Forget anything you heard about people inevitably slowing down as they grow old. When experts describe “normal aging,” referring to minor memory lapses and other issues, it doesn’t apply to a group of genuinely old adults who maintain a memory and activity level comparable to those two or three decades younger.
Those folks are called “superagers.” And researchers have been trying for a long time to figure out what causes them to be special and the degree to which it might be genetic versus action based. The latter means others could strive to be superagers, too.
A study just out in the Journal of Neuroscience by aging experts in Spain suggests that “age-related cognitive decline is not inevitable.”
They studied 64 superagers over the age of 80, comparing them against 55 age-matched typical older adults for a period of five years with annual follow-ups and found that superagers don’t have drastically different brain volume. But they have what’s called “better white matter microstructure” than typical older adults, including more brain volume in the hippocampus and entorhinal cortex, which are both involved in memory. Plus, the connections in the front of the brain were structurally stronger, which could be important to maintaining cognition. Superager brains also showed slower deterioration over time.

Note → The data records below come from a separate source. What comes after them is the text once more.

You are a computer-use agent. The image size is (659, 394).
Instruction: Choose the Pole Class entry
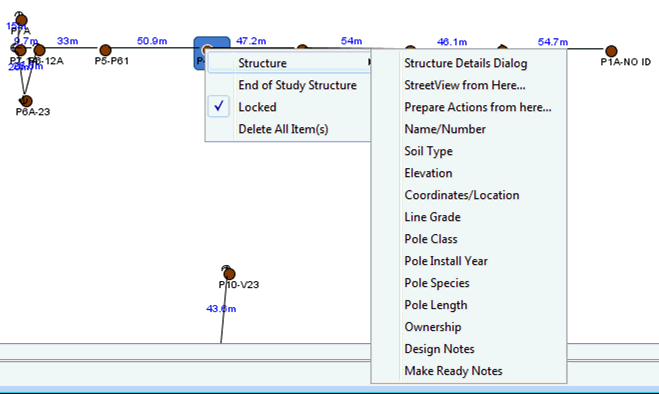pyautogui.click(x=430, y=239)
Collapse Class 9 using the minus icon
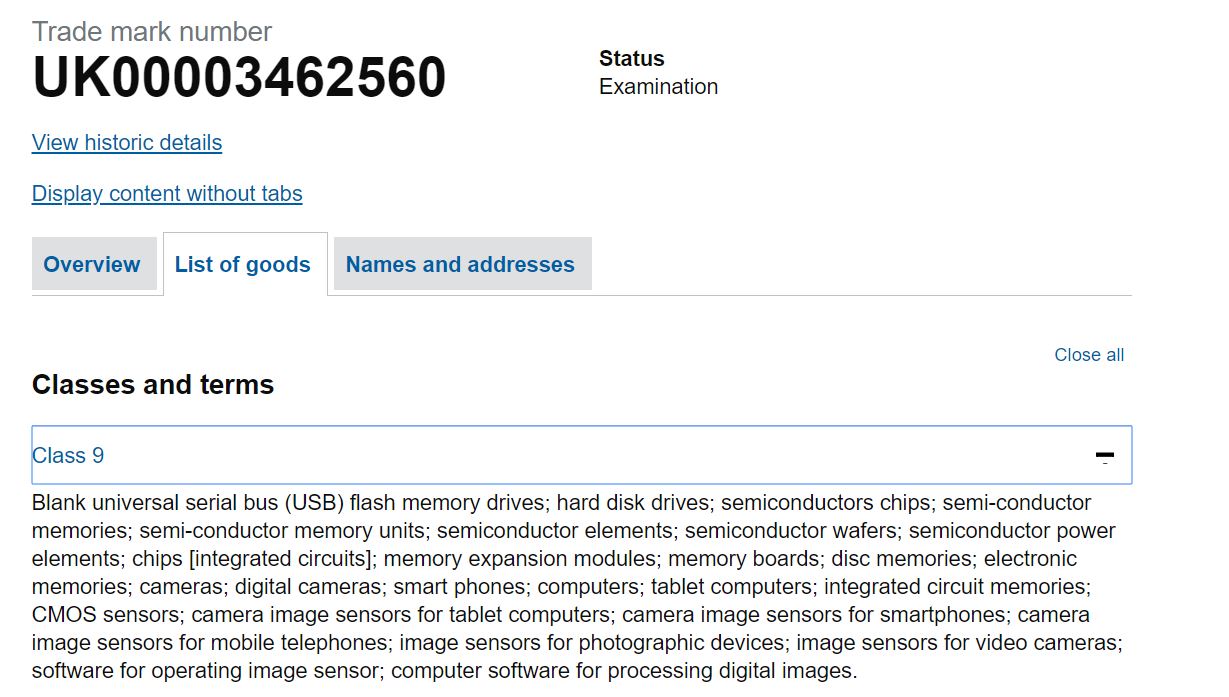The height and width of the screenshot is (697, 1229). 1104,456
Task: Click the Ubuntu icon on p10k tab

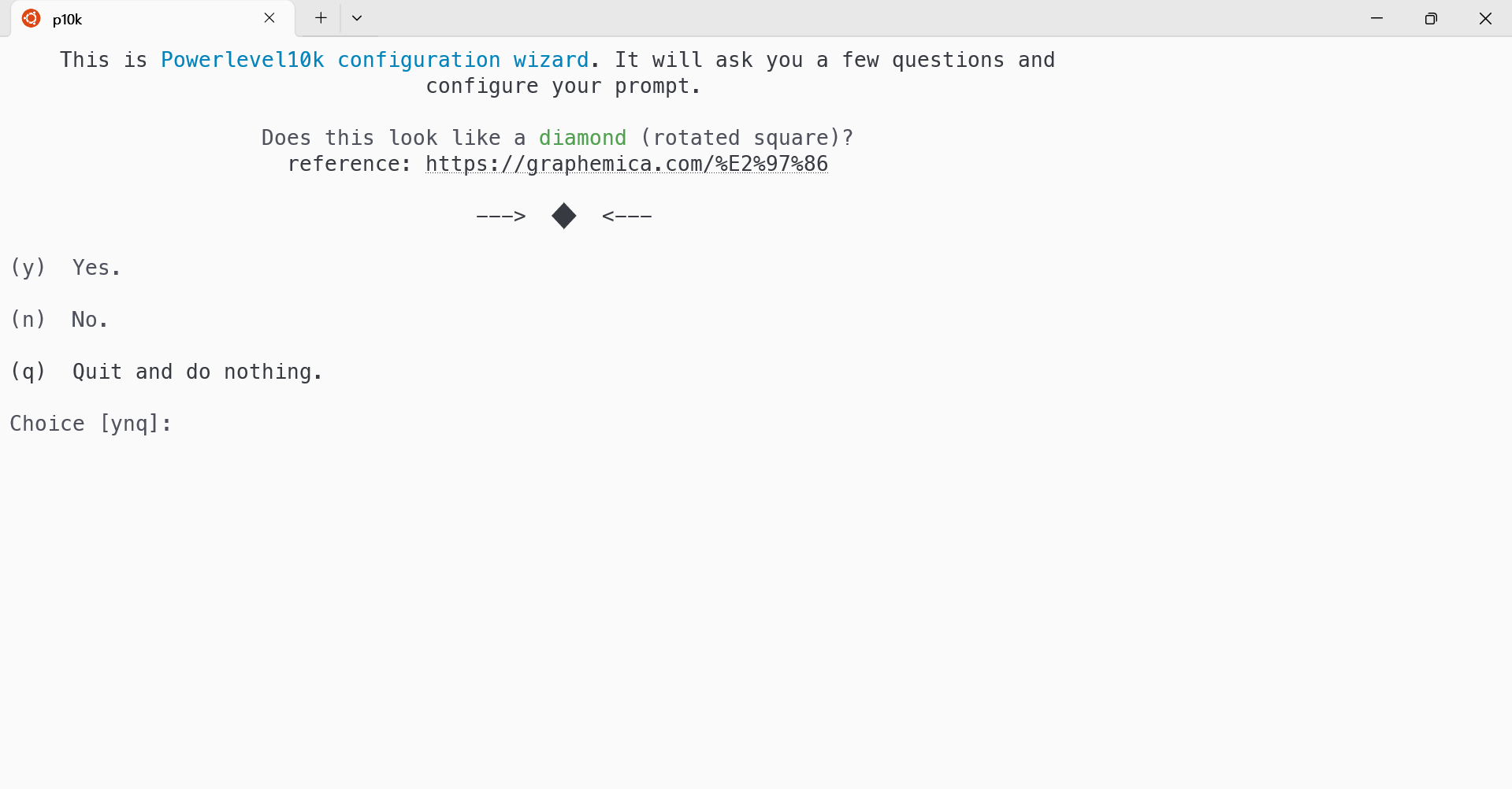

The brains in neither group showed much sign of Alzheimer’s disease, which was important for the comparison.
“By having two groups that have low levels of Alzheimer’s markers, but striking cognitive differences and striking differences in their brain, then we’re really speaking to a resistance to age-related decline,” Dr. Bryan Strange, a professor of clinical neuroscience at the Polytechnic University of Madrid who led the study, told The New York Times.
Strange said that superagers are easy to spot, should you encounter one. “They are really quite energetic people, you can see. Motivated, on the ball, elderly individuals.”

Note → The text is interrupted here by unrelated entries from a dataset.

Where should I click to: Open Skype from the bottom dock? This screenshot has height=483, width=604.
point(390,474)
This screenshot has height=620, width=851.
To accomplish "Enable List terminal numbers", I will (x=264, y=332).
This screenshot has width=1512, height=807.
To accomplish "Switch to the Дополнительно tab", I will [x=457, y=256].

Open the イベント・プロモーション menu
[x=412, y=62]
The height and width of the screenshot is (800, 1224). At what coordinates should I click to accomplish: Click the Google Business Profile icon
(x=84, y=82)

The researchers published another new companion study in the journal Lancet Healthy Longevity. In that one, the primary differences they found included faster movement among superagers — in spite of the fact there were no differences in the groups in terms of exercise frequency — and better mental health, deemed the “most differentiating factors for superagers.” Interestingly, dementia blood biomarker concentrations were about the same in both the superager and typical older adult group, which “suggests that group differences reflect inherent superager resistance to typical age-related memory loss,” the researchers wrote.
Differences and shared traits
The groups also showed no difference in APOE4 frequency. APOE is a protein that helps metabolize fats in mammals and the variation designated APOE4 is linked to Alzheimer’s disease. The researchers call it the “major genetic risk factor for non-familial Alzheimer’s disease.”
It’s possible, the researchers wrote, that superagers are born with larger brains. But in the study, superagers showed slower atrophy compared to typical agers, so the brain at birth may not be the difference.
Mental health loomed large in the study’s findings as researchers noted that an episode of depression or anxiety impacts memory tests at all ages. “In the long term, a history of depression and anxiety is not just a risk factor, but also a symptom of depression,” the study reported.
Superagers also complain less than others that they don’t get enough sleep, “although self-reported sleep duration was not found to be important” in the study.
They noted, too, that superagers were more likely to have either a formal or amateur musical background, compared to normal older adults. Research has shown that playing an instrument is good for the brain.
While higher education level is considered somewhat protective in Alzheimer’s research, the superager study found years of education wasn’t significantly important for superagers. “The superager memory phenotype is therefore unlikely to be a product of more years of education, although this variable might influence performance on non-memory tasks,” the researchers wrote.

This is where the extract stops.